Fusion Bonding Tools
Fusion splicing systems are significantly more expensive, typically in the thousands of dollars range at the time of this writing. The higher cost is primarily due to the fusion splicer itself, which requires heating or welding the fiber strands. Additionally, fusion splicers require power, setup time, and regular maintenance. They also require a high-quality machete.
mechanical connectors
Mechanical systems use connectors and splices that can be installed on site to connect the cables. Many of these connectors use a cam lock system to secure the fibers without causing any damage. These connectors are much more expensive than pigtails and cannot be reconnected.

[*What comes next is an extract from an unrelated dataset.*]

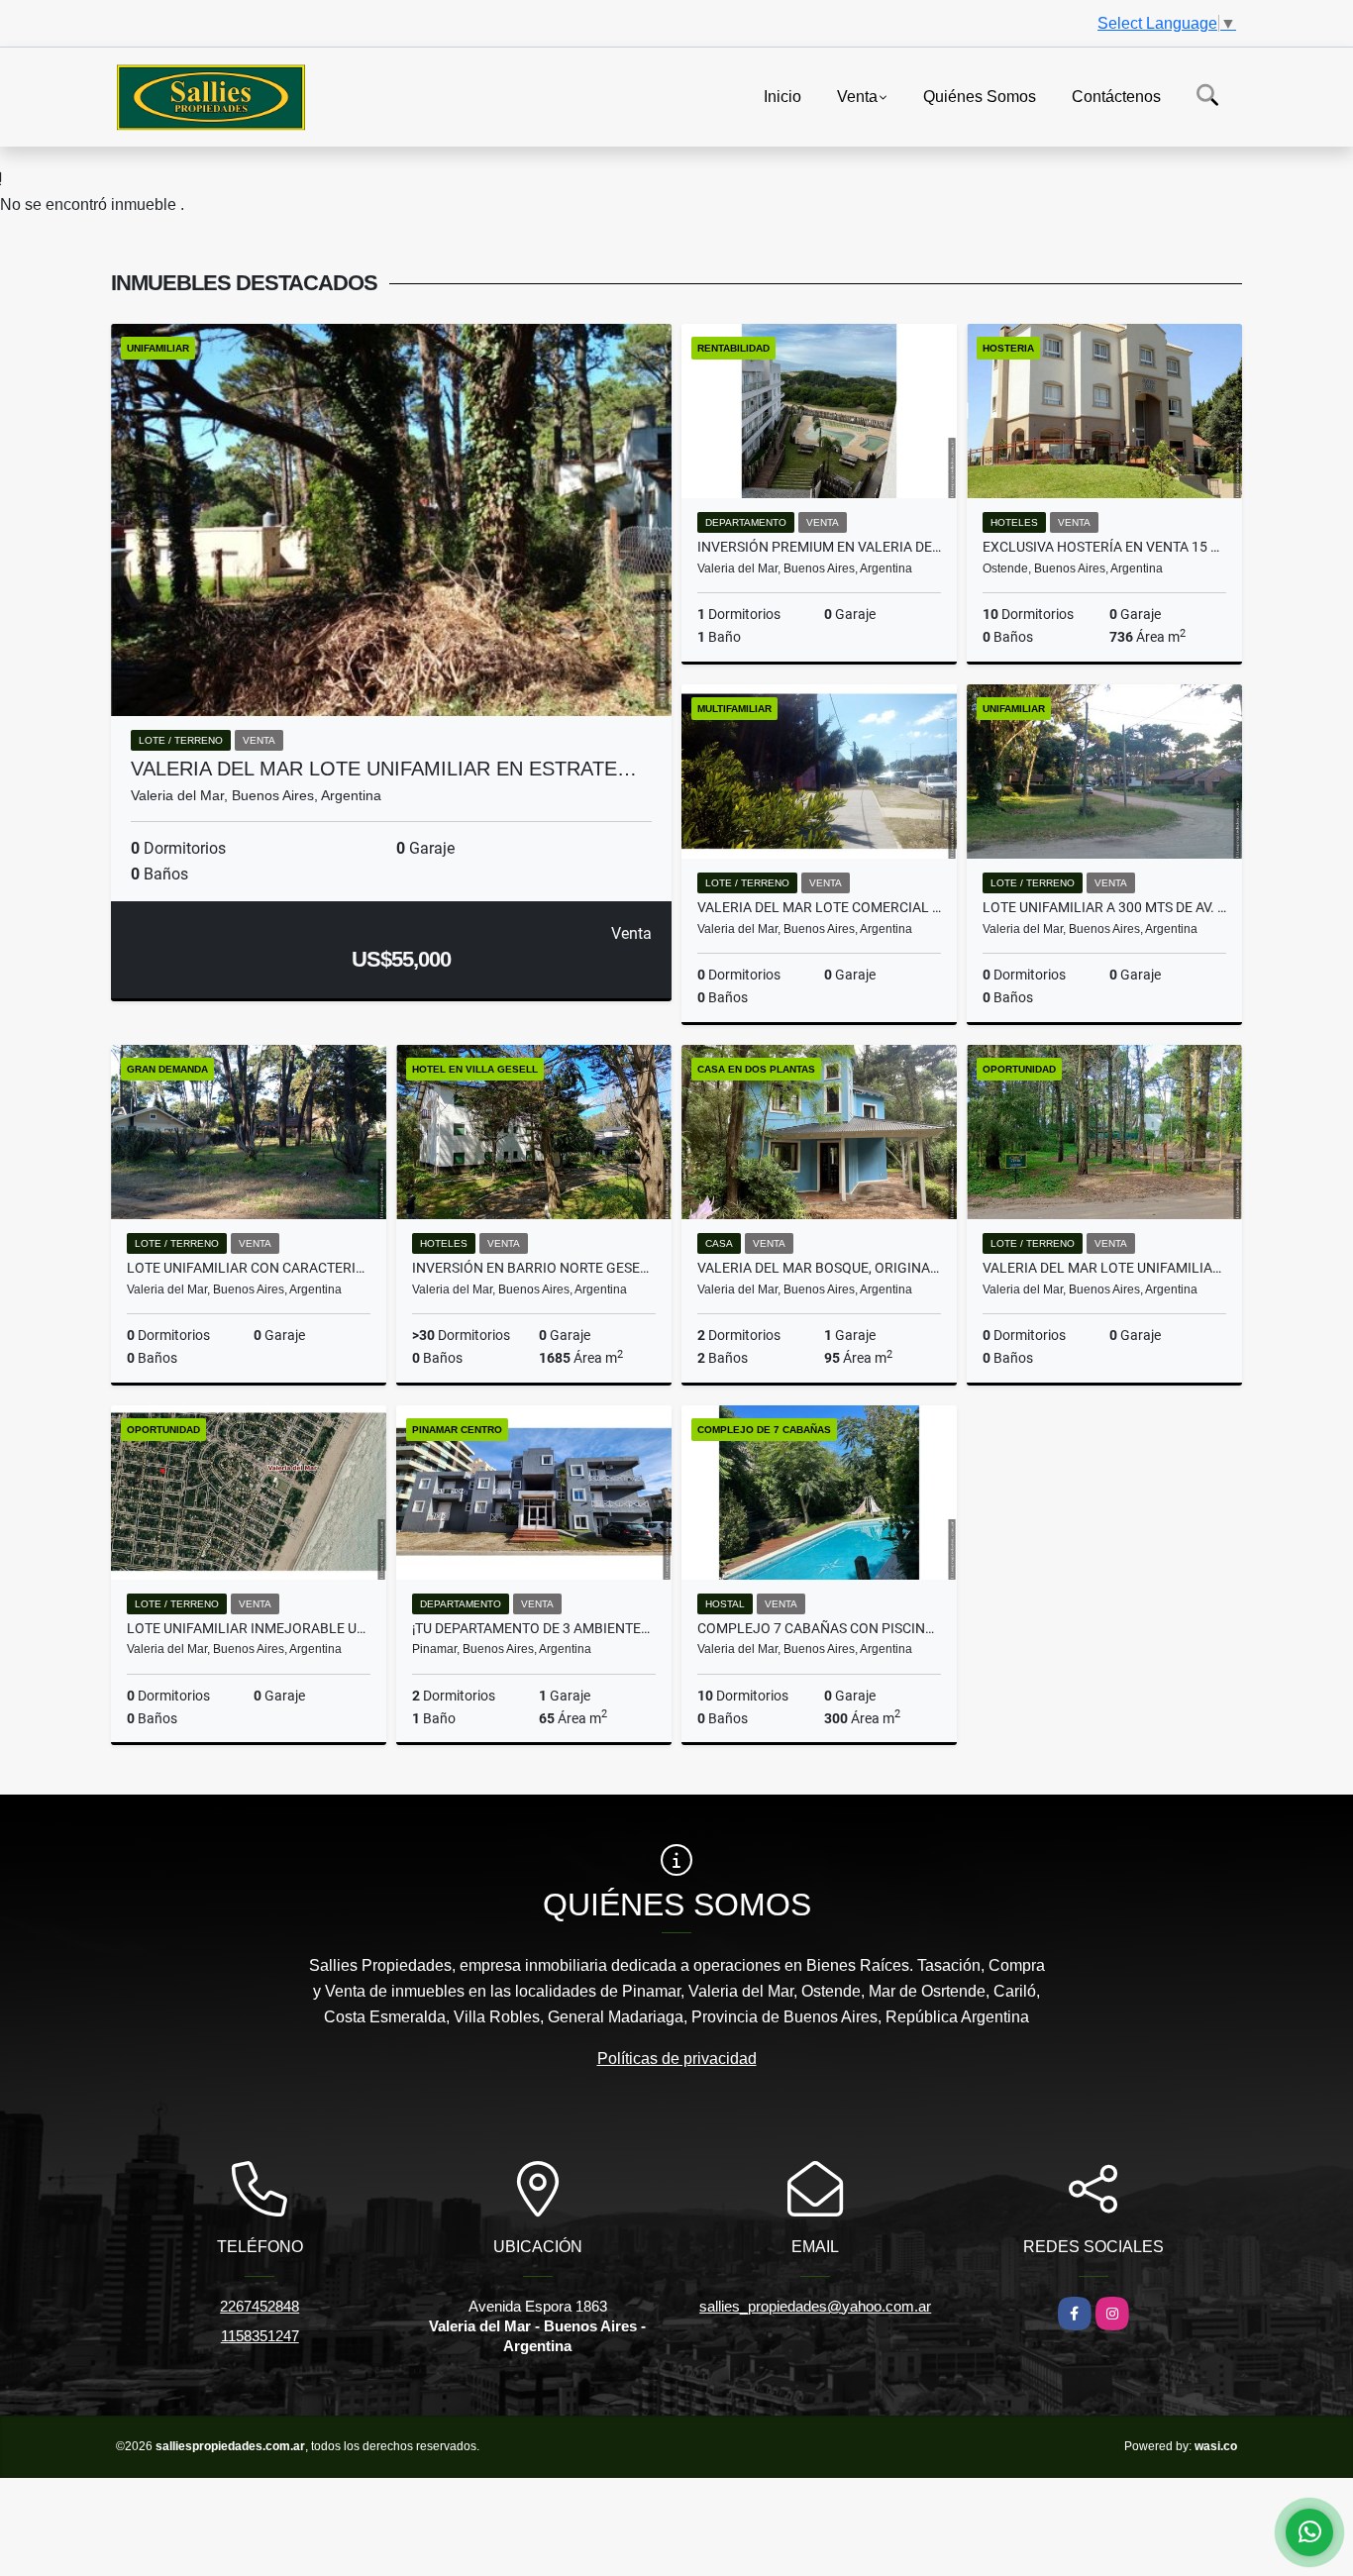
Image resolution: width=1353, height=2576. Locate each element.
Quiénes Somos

Fusion junction connectors
In order to join two pieces of fiber together using a splice, all that is required is a protective jacket, as well as the splice device itself. If a connector must be installed at the end of a strand of fiber, splice systems typically use “pigtail splices.” Pigtail splices are typically much less expensive than mechanical connectors.
Now, about the braids…
What is the thing that is connected to the strand or strands of a fiber optic cable? We call it Fiber optic braidA fiber optic tail is a portion of an optical fiber where one end terminates with a factory-installed connector and the other end is unterminated. As a result, the connector side can be connected to equipment, while the other side is fused in the case of a fusion splicer and mechanically attached to a fiber optic network cable. Fiber optic tails are used to connect fiber optic cables using a fusion splicer or mechanical splicer. We have more about fiber optic tails in our blog post, “What is fiber optic pigtail and what are its uses?“
TrueCABLE Pigtail Connection Solutions
Fiber optic patch cords are a versatile and cost-effective way to terminate bare fiber optic cable as well as connect devices and extend the reach of your network. They are easy to install, available in a variety of connector types and lengths, and made from high-quality materials. Fiber optic patch cords are used in a wide range of applications, including fiber optic network construction, testing and maintenance, data centers, telecommunications networks, and security systems. We offer A variety of single-position braids To meet your application needs.
conclusion
Both mechanical and fusion jointing have advantages and disadvantages. The choice of either jointing method should depend on your budget, the frequency of installations you will be performing, and the specific requirements of your projects. For small, occasional installations, mechanical jointing may be more cost-effective and convenient. However, for high-performance needs and large-scale projects, the higher quality and efficiency of fusion jointing may justify the higher initial investment.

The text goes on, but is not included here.